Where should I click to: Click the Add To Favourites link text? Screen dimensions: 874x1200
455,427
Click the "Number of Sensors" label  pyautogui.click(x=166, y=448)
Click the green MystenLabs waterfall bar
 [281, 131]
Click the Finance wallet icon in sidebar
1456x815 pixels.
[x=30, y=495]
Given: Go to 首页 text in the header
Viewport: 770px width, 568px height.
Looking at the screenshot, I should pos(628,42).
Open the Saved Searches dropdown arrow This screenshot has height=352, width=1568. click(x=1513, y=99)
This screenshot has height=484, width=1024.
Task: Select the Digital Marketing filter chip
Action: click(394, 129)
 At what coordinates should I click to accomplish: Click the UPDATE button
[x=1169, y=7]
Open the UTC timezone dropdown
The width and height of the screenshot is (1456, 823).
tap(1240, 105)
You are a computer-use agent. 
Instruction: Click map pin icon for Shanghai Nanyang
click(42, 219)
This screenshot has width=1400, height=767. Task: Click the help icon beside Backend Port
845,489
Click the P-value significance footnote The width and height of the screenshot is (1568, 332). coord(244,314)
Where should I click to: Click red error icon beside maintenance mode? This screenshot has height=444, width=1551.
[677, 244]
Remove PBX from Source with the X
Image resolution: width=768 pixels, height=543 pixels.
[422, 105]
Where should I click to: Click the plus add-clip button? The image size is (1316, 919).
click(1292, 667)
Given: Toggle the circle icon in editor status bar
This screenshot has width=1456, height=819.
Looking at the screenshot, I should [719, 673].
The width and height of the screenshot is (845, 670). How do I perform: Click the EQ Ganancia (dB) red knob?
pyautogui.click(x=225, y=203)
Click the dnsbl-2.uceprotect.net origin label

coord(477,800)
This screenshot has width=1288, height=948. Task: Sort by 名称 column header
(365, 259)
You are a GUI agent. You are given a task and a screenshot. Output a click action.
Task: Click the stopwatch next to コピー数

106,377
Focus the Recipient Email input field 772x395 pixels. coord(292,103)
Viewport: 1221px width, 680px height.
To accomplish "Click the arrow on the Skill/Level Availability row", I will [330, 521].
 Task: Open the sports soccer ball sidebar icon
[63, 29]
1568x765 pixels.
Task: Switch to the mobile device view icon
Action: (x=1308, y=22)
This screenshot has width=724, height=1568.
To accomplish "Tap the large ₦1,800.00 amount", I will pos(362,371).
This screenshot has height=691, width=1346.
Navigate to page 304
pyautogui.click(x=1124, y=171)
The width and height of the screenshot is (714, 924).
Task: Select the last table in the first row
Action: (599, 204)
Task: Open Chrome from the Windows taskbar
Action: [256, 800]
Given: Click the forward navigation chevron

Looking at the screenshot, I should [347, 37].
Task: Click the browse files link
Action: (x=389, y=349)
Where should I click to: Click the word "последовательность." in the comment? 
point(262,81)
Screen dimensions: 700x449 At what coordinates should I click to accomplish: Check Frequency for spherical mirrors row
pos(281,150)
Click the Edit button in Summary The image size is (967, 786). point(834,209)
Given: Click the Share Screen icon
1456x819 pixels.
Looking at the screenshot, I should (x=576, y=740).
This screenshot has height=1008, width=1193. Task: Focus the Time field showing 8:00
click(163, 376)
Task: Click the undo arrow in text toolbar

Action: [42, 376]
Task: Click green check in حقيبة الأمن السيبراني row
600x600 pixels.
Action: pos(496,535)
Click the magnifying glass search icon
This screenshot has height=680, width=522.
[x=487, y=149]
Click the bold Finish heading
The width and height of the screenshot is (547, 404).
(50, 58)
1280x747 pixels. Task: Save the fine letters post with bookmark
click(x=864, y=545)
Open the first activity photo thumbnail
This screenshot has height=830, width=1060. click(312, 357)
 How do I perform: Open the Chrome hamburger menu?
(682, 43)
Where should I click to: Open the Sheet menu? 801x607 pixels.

━━━━

» REQUIRED TASK: Pull out each line above that contains the string "dropdown". Case counts.

» WRITTEN RESPONSE:
Open the Saved Searches dropdown arrow This screenshot has height=352, width=1568. click(x=1513, y=99)
Open the UTC timezone dropdown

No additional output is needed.